▶ **Task goal**: Please reproduce the data in full, exactly as it stands.

<<<<

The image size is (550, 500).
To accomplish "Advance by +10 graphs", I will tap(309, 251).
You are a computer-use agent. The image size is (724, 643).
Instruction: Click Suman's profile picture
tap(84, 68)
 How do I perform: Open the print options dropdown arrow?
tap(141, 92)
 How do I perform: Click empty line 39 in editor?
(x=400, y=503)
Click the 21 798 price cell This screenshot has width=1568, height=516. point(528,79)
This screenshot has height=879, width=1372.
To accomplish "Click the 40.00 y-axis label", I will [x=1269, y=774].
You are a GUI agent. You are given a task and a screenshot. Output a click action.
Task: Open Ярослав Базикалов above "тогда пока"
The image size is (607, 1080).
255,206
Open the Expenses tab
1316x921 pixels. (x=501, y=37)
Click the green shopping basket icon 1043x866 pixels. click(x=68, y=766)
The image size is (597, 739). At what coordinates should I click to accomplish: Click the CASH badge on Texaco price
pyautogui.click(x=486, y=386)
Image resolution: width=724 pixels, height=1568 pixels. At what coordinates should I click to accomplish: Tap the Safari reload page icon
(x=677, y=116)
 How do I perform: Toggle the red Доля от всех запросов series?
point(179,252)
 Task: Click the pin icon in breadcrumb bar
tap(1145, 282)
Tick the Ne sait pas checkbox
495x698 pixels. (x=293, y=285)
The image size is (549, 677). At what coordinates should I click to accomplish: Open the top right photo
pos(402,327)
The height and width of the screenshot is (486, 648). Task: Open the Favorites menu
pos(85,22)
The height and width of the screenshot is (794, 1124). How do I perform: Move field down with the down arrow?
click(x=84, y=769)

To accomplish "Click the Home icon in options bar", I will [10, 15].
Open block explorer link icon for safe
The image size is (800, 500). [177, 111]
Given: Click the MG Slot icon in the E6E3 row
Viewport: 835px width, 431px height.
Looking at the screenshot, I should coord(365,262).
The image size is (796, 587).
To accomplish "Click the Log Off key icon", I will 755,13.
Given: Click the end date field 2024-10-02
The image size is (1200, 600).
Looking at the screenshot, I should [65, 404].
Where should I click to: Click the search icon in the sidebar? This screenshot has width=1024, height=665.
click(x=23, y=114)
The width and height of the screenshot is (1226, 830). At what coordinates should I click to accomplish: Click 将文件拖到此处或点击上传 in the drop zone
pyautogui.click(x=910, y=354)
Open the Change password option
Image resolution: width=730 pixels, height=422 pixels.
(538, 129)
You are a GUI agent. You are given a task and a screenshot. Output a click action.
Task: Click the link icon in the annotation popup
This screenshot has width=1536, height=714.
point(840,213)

>>>>

▶ **Result of this task**:
The image size is (550, 500).
To accomplish "Advance by +10 graphs", I will tap(309, 251).
You are a computer-use agent. The image size is (724, 643).
Instruction: Click Suman's profile picture
tap(84, 68)
 How do I perform: Open the print options dropdown arrow?
tap(141, 92)
 How do I perform: Click empty line 39 in editor?
(x=400, y=503)
Click the 21 798 price cell This screenshot has width=1568, height=516. point(528,79)
This screenshot has height=879, width=1372.
To accomplish "Click the 40.00 y-axis label", I will [x=1269, y=774].
You are a GUI agent. You are given a task and a screenshot. Output a click action.
Task: Open Ярослав Базикалов above "тогда пока"
The image size is (607, 1080).
255,206
Open the Expenses tab
1316x921 pixels. (x=501, y=37)
Click the green shopping basket icon 1043x866 pixels. click(x=68, y=766)
The image size is (597, 739). At what coordinates should I click to accomplish: Click the CASH badge on Texaco price
pyautogui.click(x=486, y=386)
Image resolution: width=724 pixels, height=1568 pixels. At what coordinates should I click to accomplish: Tap the Safari reload page icon
(x=677, y=116)
 How do I perform: Toggle the red Доля от всех запросов series?
point(179,252)
 Task: Click the pin icon in breadcrumb bar
tap(1145, 282)
Tick the Ne sait pas checkbox
495x698 pixels. (x=293, y=285)
The image size is (549, 677). At what coordinates should I click to accomplish: Open the top right photo
pos(402,327)
The height and width of the screenshot is (486, 648). Task: Open the Favorites menu
pos(85,22)
The height and width of the screenshot is (794, 1124). How do I perform: Move field down with the down arrow?
click(x=84, y=769)

To accomplish "Click the Home icon in options bar", I will [10, 15].
Open block explorer link icon for safe
The image size is (800, 500). [177, 111]
Given: Click the MG Slot icon in the E6E3 row
Viewport: 835px width, 431px height.
Looking at the screenshot, I should coord(365,262).
The image size is (796, 587).
To accomplish "Click the Log Off key icon", I will 755,13.
Given: Click the end date field 2024-10-02
The image size is (1200, 600).
Looking at the screenshot, I should [65, 404].
Where should I click to: Click the search icon in the sidebar? This screenshot has width=1024, height=665.
click(x=23, y=114)
The width and height of the screenshot is (1226, 830). At what coordinates should I click to accomplish: Click 将文件拖到此处或点击上传 in the drop zone
pyautogui.click(x=910, y=354)
Open the Change password option
Image resolution: width=730 pixels, height=422 pixels.
(538, 129)
You are a GUI agent. You are given a task and a screenshot. Output a click action.
Task: Click the link icon in the annotation popup
This screenshot has width=1536, height=714.
point(840,213)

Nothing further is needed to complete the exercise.